Data Theorem’s Mobile Application Vetting service (OpenScan) provides in-depth security analysis for iOS and Android applications before they land on end-user employee or executive devices. OpenScan can identify security vulnerabilities, privacy issues, and app hardening posture of any given App in the App Store or Play Store.

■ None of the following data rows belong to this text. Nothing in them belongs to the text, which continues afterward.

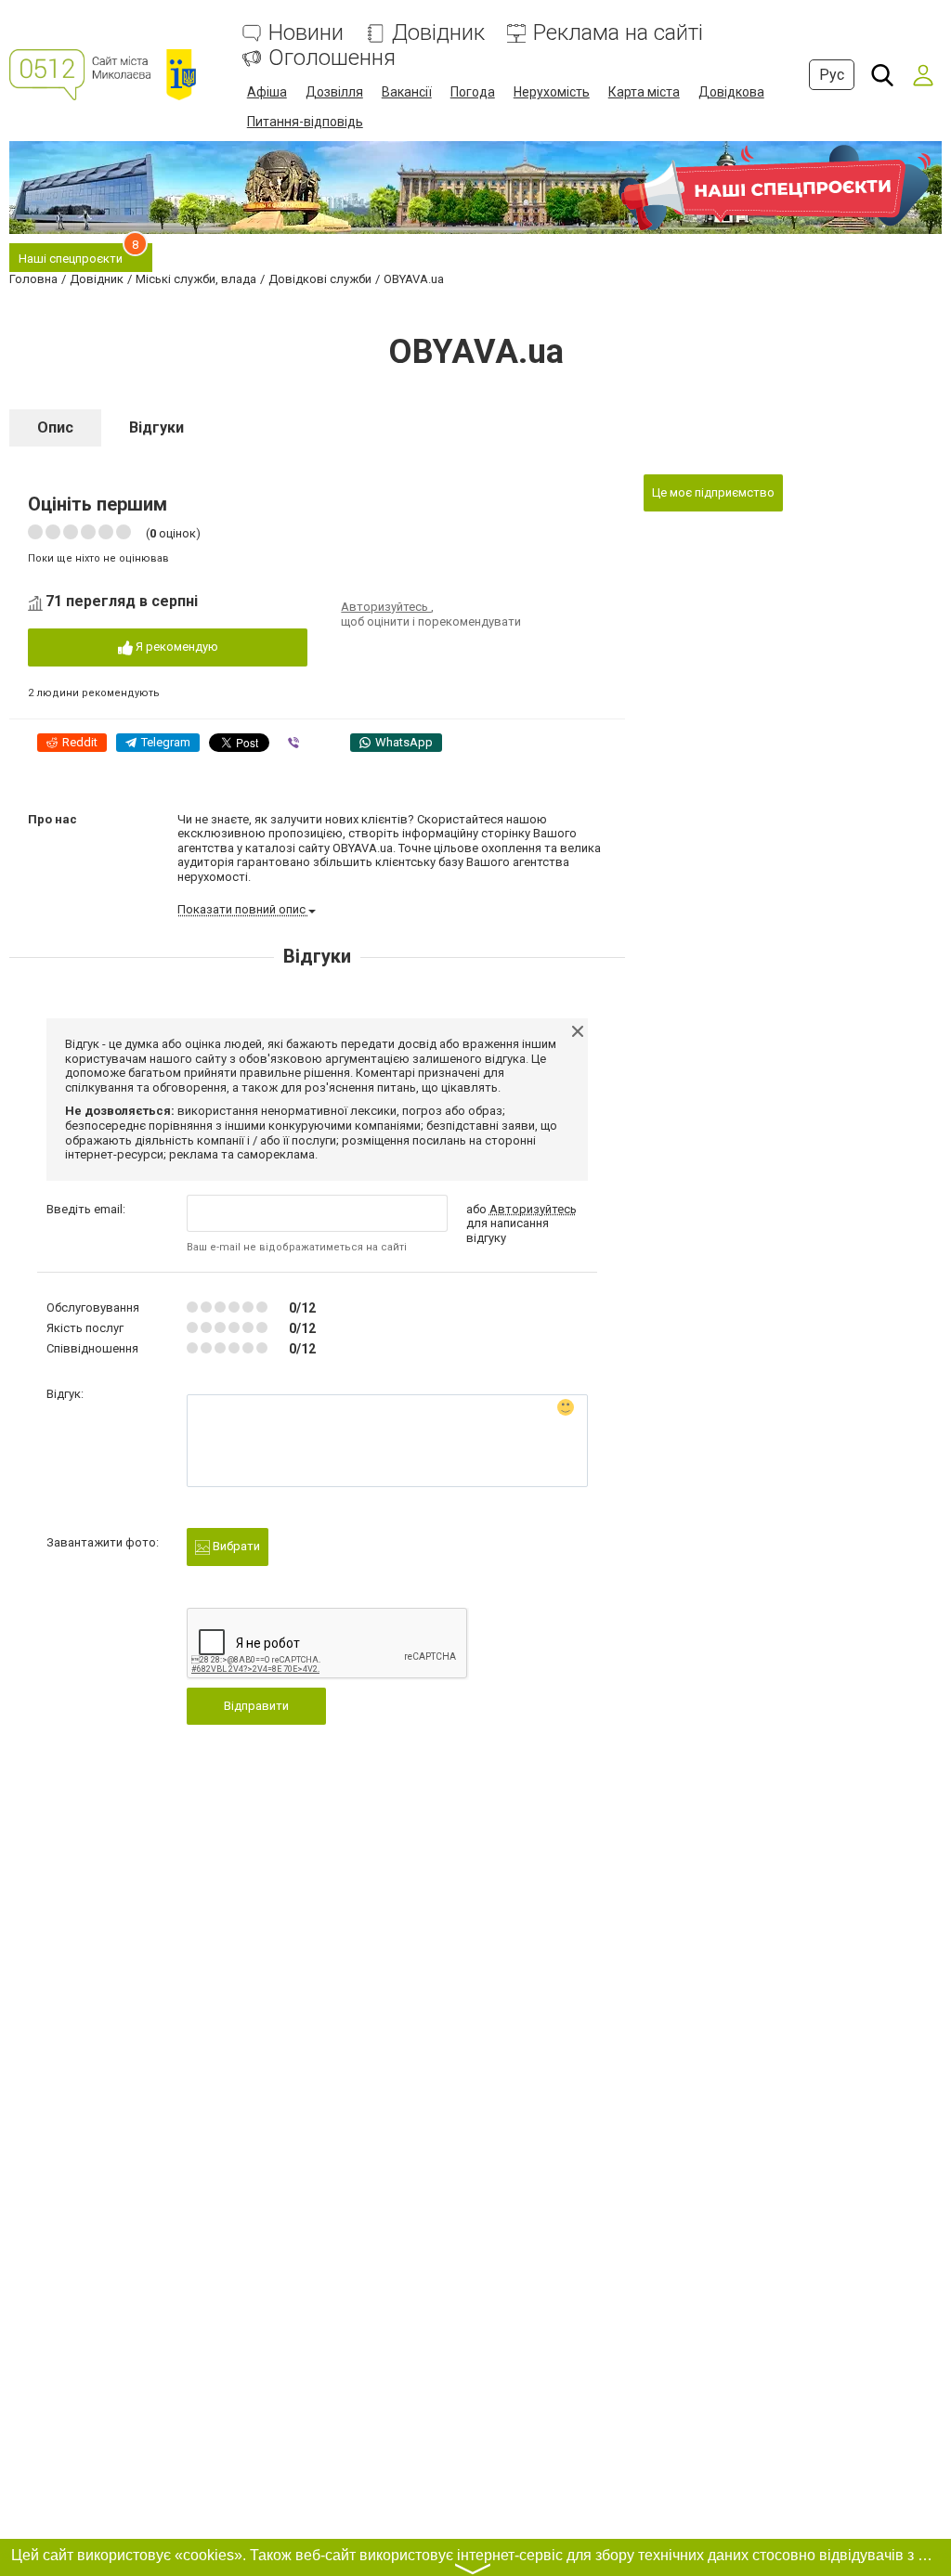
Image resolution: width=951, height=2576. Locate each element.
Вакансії (407, 91)
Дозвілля (334, 91)
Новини (306, 32)
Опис (55, 427)
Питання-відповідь (305, 121)
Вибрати (235, 1546)
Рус (831, 75)
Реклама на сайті (618, 32)
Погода (472, 91)
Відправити (256, 1706)
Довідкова (731, 91)
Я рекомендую (175, 647)
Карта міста (644, 91)
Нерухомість (552, 91)
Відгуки (156, 427)
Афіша (267, 91)
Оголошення (332, 58)
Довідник (438, 32)
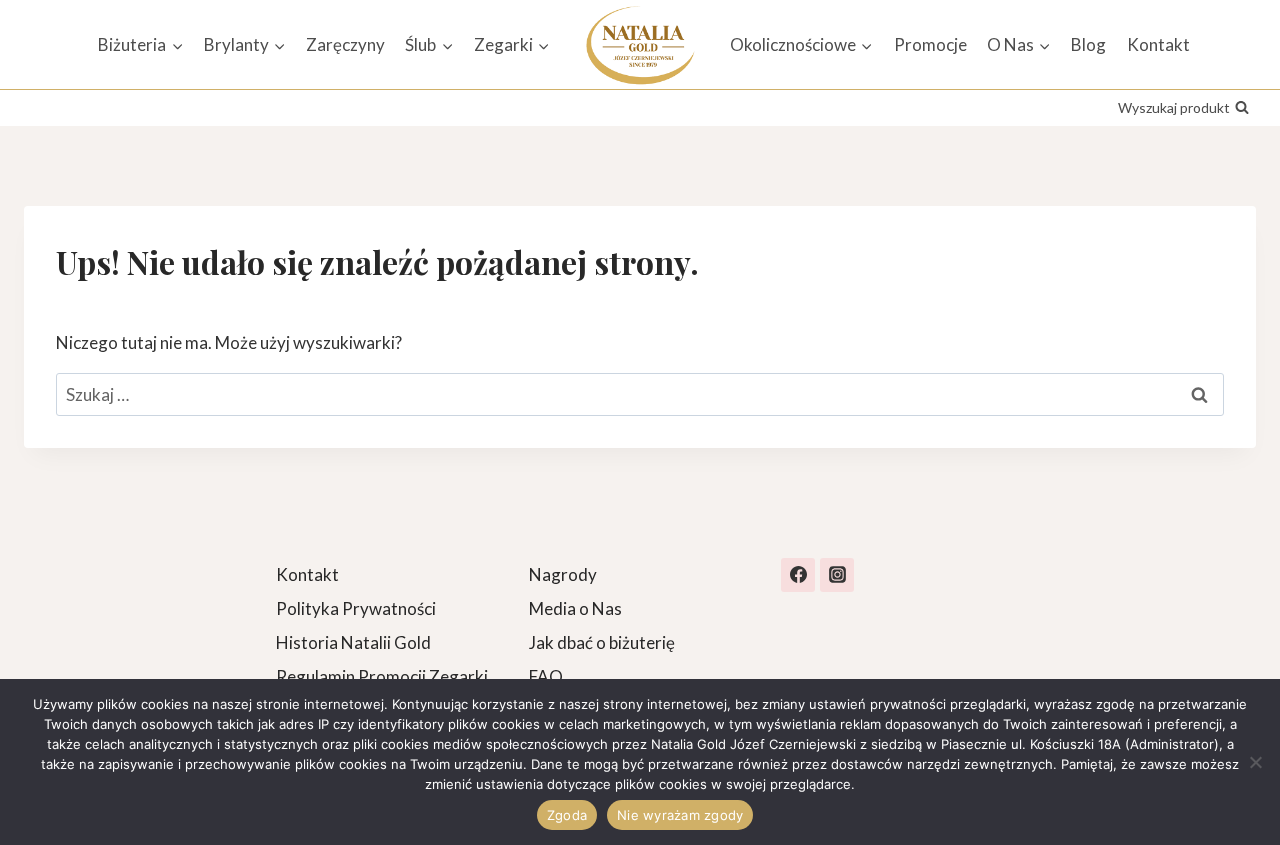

Using a combination of static (SAST), dynamic (DAST), and behavioral analysis techniques, OpenScan assesses both the application package and its runtime behavior to uncover an app’s security posture.

Key Capabilities:

• Static Analysis (SAST): Decompiles and inspects application binaries (APK/IPA) to detect hardcoded credentials, insecure configurations, sensitive data exposure, and insecure API usage.
  
  
• Dynamic Analysis (DAST): Executes the application in a controlled environment to monitor runtime behaviors such as unauthorized data access, insecure network communications, improper encryption, and reverse engineering resistance.
  
  
• Third-Party Library & SDK Inspection: Identifies outdated, vulnerable, or risky third-party libraries and SDKs embedded in the app.
  
  
• Compliance Validation: Maps findings to frameworks including OWASP Mobile Top 10, NIST, HIPAA, PCI DSS, and custom enterprise policies.
  
  
• Cryptographic Review: Verifies the proper implementation of cryptographic algorithms, key management, and secure storage.
  
  
• Network Traffic Inspection: Analyzes data in transit to identify plaintext transmissions, certificate pinning weaknesses, and man-in-the-middle (MITM) attack vectors.
  
  

Deliverables:

• Comprehensive technical analysis & app hardening ratings
  
• OWASP Mobile Top 10 and compliance mapping
  
• Option for vendor out-reach & issue remediation

OpenScan ensures mobile applications are vetted before they’re installed on employee or executive devices, safeguarding corporate & end-user sensitive data.